Used test: Porsche Panamera vs Jaguar XFR
With a new Porsche Panamera imminent, does the outgoing model make a good used buy, or is Jaguar's XFR a better four-seat performance car?...
List price when new £59,900
Price today £14,000-£50,000
Available from 2009-2015
Arguably the most compelling sports saloon ever to emerge from Jaguar
List price when new £72,266
Price today £25,000-£120,000
Available from 2009-2016
One of Porsche’s most controversial cars – but also one of its most practical
There are times in life when you need to go from right here to a long way over there – and you need to get there quickly. That’s when, given the appropriate means, you need a car that can make the horizon seem just around the corner and, if possible, make it fun to get there.
That’s always been the purpose of the Porsche Panamera. The first generation is soon to be replaced with an all-new model, on which we’ll have a full review next week. So, what better time to find out how the outgoing model stacks up as a used buy?
Another car that fits the Panamera’s brief is the Jaguar XFR. Early examples of this V8 powerhouse are now starting to look like an awful lot of car for the money. They also pack a whole lot of wallop into a body that looks barely any different from that of the standard XF.
That’s no bad thing, however, because the XF is a stunning looking car that still gets heads turning, even now. We’ve just picked it as our used car of the week, in fact. By contrast, the Panamera’s styling has always been loved by some, but loathed by others. Fortunately for Porsche, beauty in cars like this has always been more than skin deep.
What are they like to drive?
They’re fun. A lot of fun. The Panamera S has a 4.8-litre V8 engine that puts out 394bhp, and in this entry-level model, all that power goes to the rear wheels through an optional seven-speed dual-clutch automatic gearbox that most buyers specified.
Together, they sling the Panamera from 0-50mph in just 5.5sec, and blast it from 30-70mph in just 4.4sec. It might be a hatchback, then, but it still goes like a Porsche.
Even a Porsche owner would be well advised to avoid taking on a Jaguar XFR, though. Its 5.0-litre V8 has 503bhp and 461lb ft of torque – 109bhp and 92lb ft up on the Panamera. It’s all transferred to the road through a conventional automatic gearbox.
That extra brawn makes a mockery of the fact that the XFR is 121kg heavier than its German rival – 60mph comes up in just 4.8sec, and it’s half a second quicker than the Panamera over the all-important 30-70mph dash, which reflects real-world performance.
So, the XFR has the Panamera licked in a straight line, but straights are dull – it’s the twisty bits that really define a great sporting car.
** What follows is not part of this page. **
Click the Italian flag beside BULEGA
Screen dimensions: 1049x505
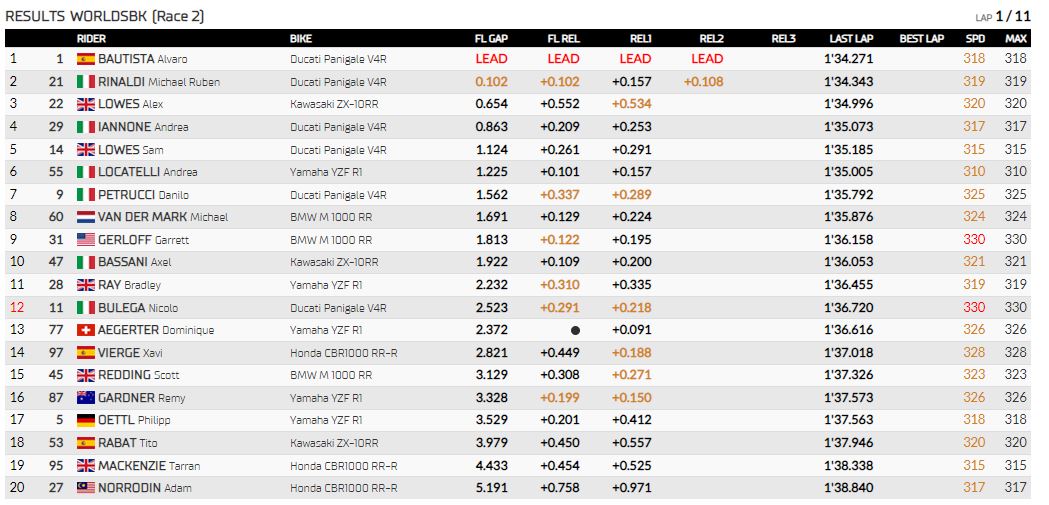86,308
Here, the two are more closely matched.
The Panamera is really wide, but somehow it manages to feel smaller the faster you go, because it changes direction with the speed of a far smaller car, and just keeps on gripping. The variable-ratio steering, which makes parking so easy, stays full of feel as the speed increases, so twisty roads are there to be devoured, not avoided.
Porsche offered adjustable suspension as an option and, if fitted, it allows the Panamera’s body to float and bob a little too much in Normal mode; it’s best to put up with the firmer ride of the Sport setting and enjoy the feeling of the car being more controlled. Keep it this way and the Panamera is extremely easy to drive very quickly.
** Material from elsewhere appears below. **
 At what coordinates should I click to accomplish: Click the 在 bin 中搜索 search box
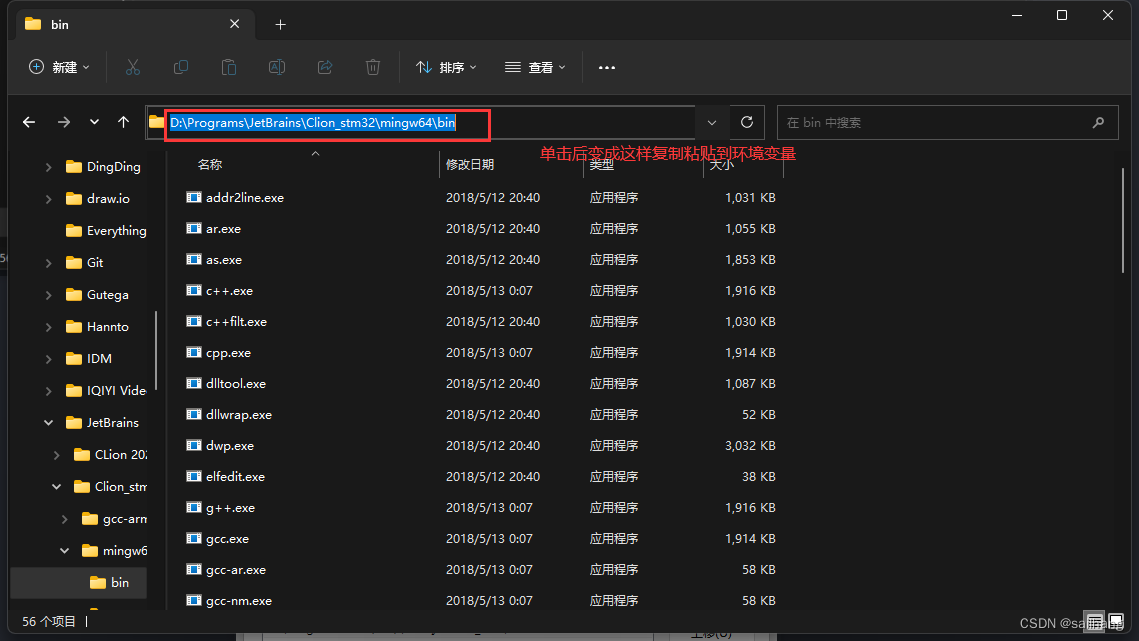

The XFR is a different beast. It feels heavier, if not cumbersome, and demands more effort from the driver – but the rewards are ultimately higher. The suspension is undeniably firm, but it’s also silkily damped, so there’s no unseemly jiggling of you and your passengers, just unshakeable body control, huge grip and faithful behaviour. It’s a hoot.
The steering is a conventional non-variable set-up, and though it’s heavier than the Panamera’s, it offers almost as much feedback.
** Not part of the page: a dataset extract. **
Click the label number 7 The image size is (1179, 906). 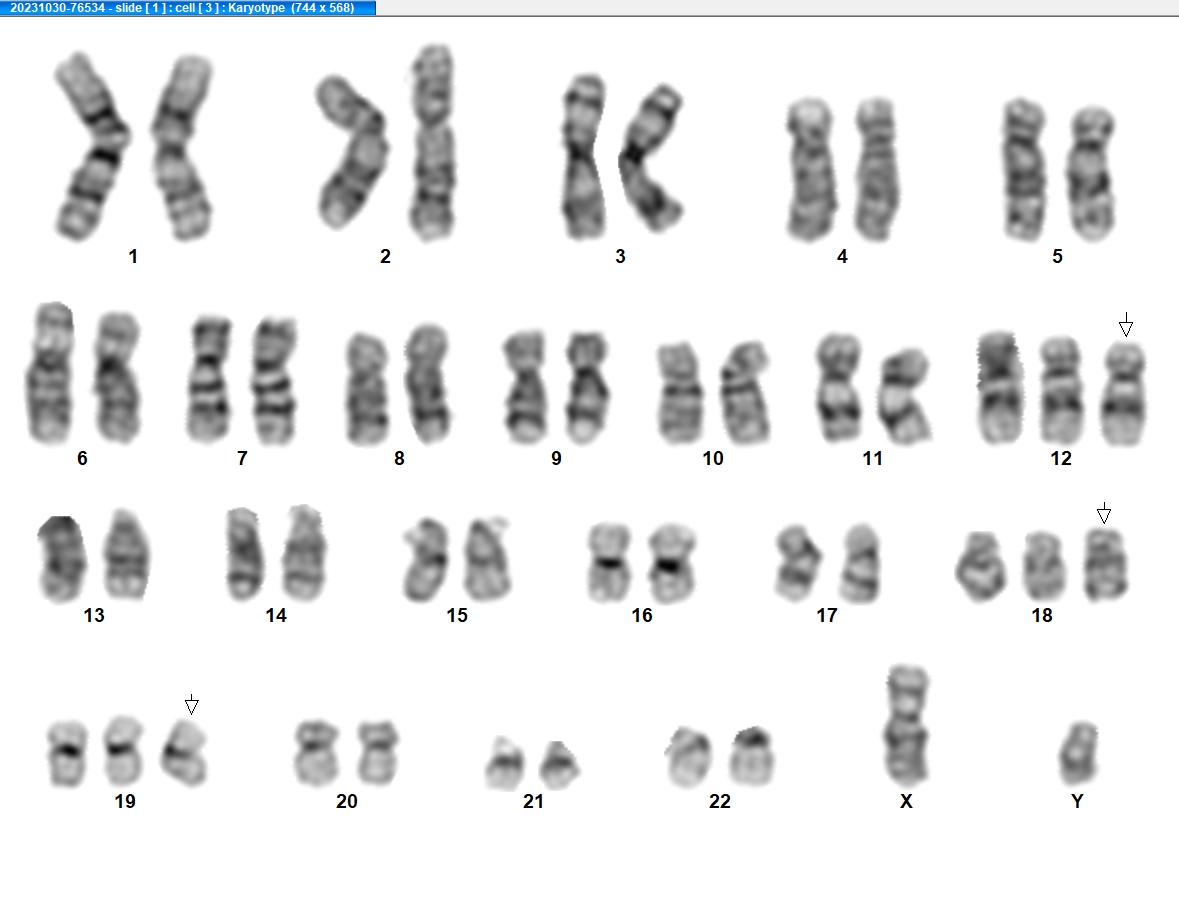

The XFR demands respect, though, if only because it has so much power. The electronics are undeniably rather pessimistic, but if you’re foolish enough to turn them off, you could quite easily find yourself facing the way you’ve just come – especially if you don’t buy an example shod with a quality set of tyres.
Going is all well and good, but sometimes you’ve got to stop – and stop quickly. Both have hugely impressive brakes; the Panamera’s are fractionally the stronger, but are let down by a bit too much pedal travel.
Each car cruises well on the motorway, with the Panamera riding fractionally better, but the XFR hits back by being much quieter. The Panamera is plagued by tyre noise, while the XFR hums along with only a faint V8 whisper.